#### Data section
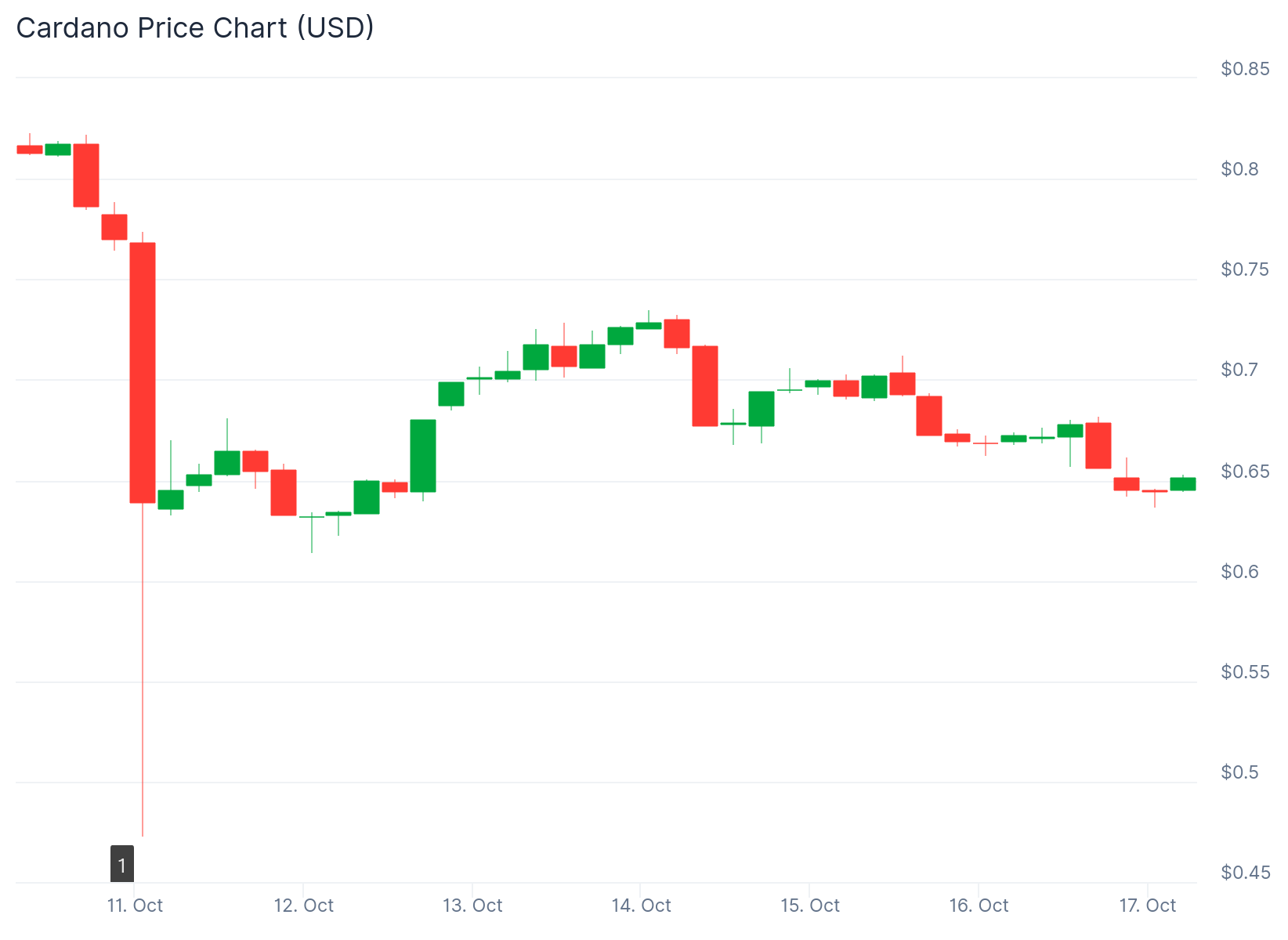Click the first red candle at left edge

(30, 149)
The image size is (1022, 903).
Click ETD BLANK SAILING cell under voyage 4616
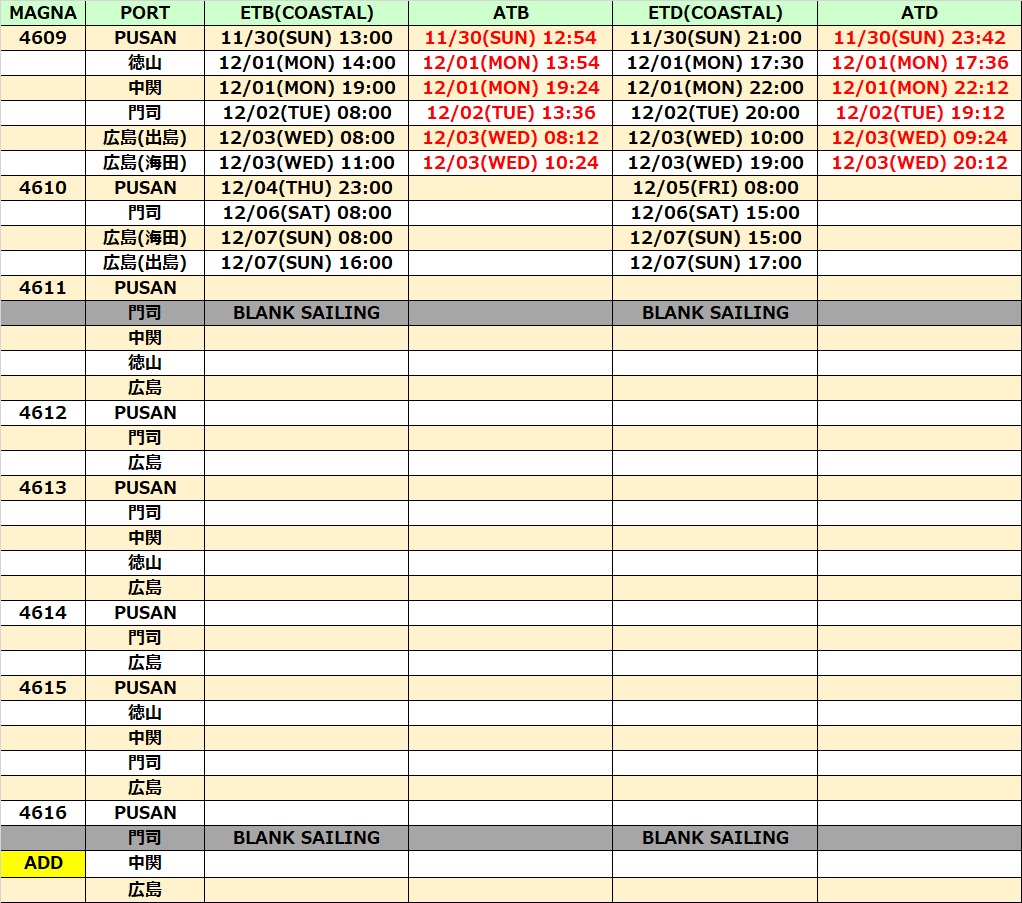pos(715,838)
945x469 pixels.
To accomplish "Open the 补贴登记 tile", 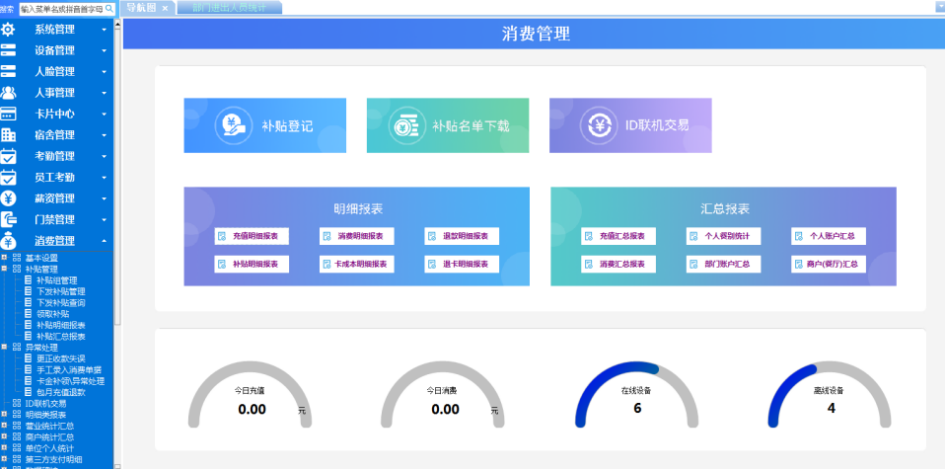I will pyautogui.click(x=265, y=126).
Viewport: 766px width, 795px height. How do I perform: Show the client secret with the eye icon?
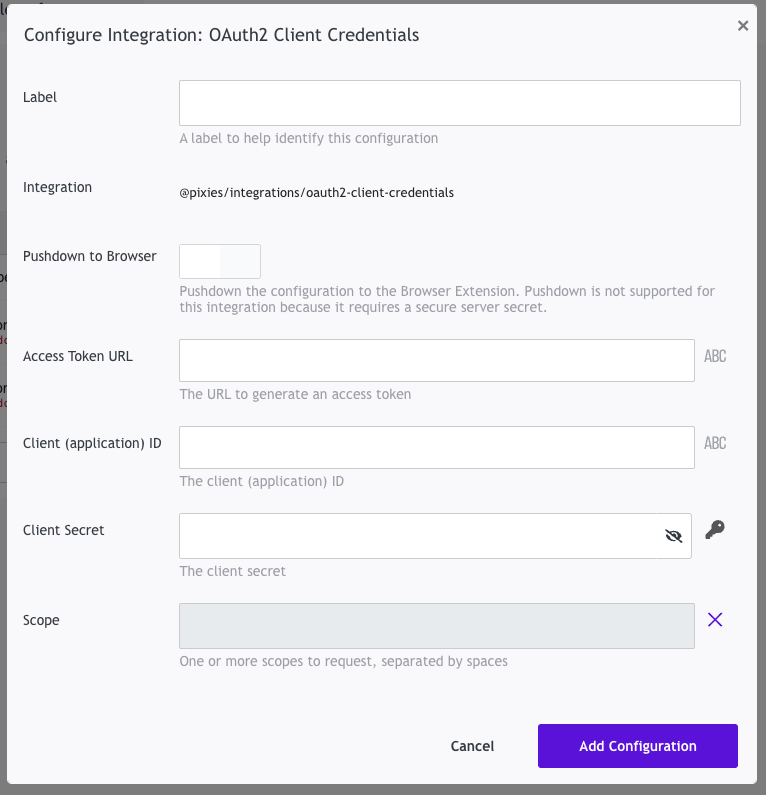click(673, 536)
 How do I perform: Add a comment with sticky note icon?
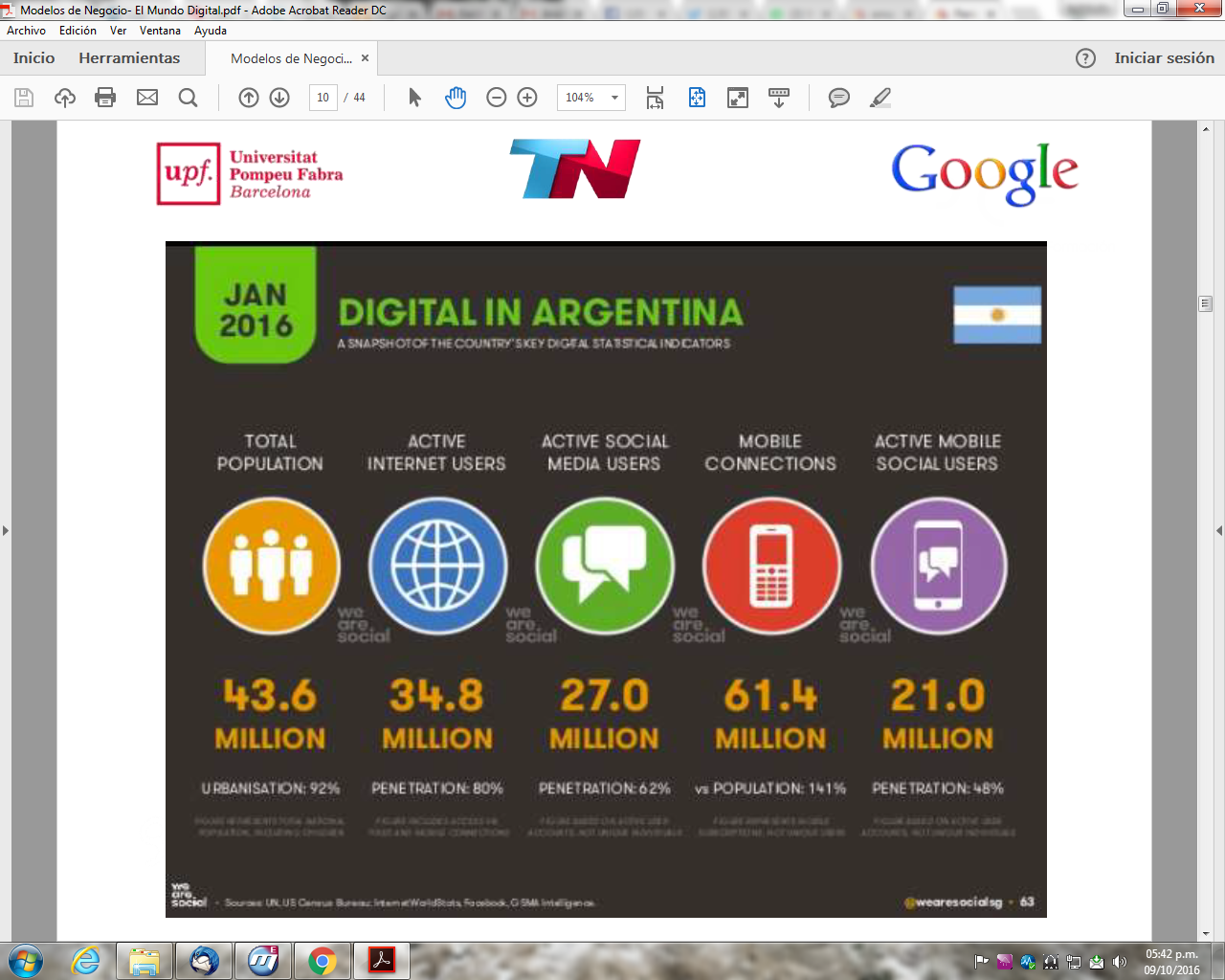click(838, 98)
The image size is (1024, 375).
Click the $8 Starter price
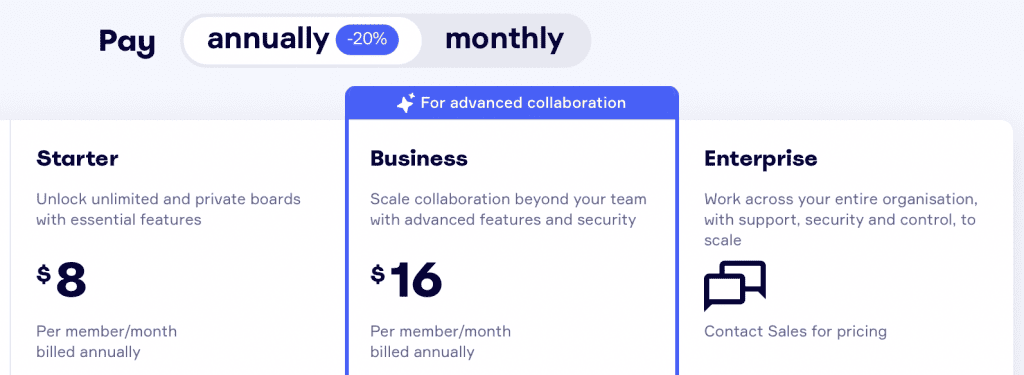pos(61,281)
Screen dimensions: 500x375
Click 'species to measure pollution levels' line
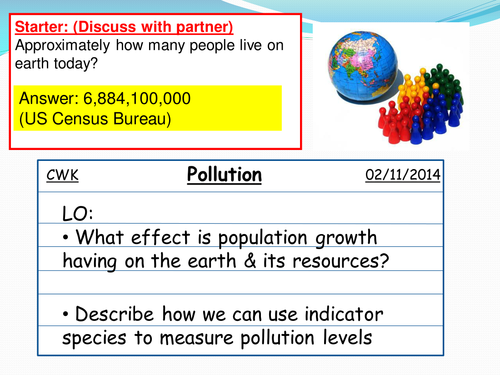pyautogui.click(x=217, y=338)
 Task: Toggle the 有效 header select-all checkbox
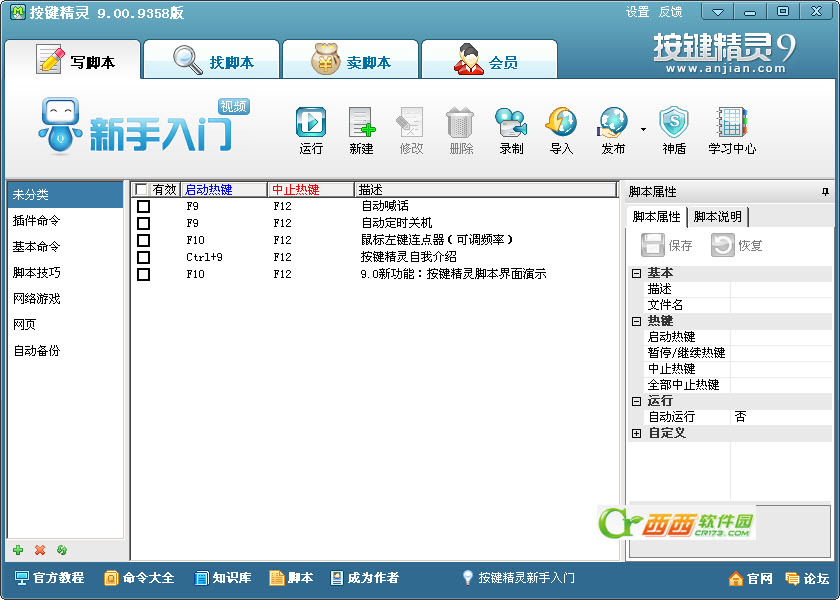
########
• [What is needed]: Your task is to repeat, word for word and with no picture, every line from the one that contains "The image size is (1024, 375)." through the last line of the data.

• [Expected output]:
The image size is (1024, 375).
Click the $8 Starter price
pos(61,281)
Screen dimensions: 500x375
Click 'species to measure pollution levels' line
pyautogui.click(x=217, y=338)
 Task: Toggle the 有效 header select-all checkbox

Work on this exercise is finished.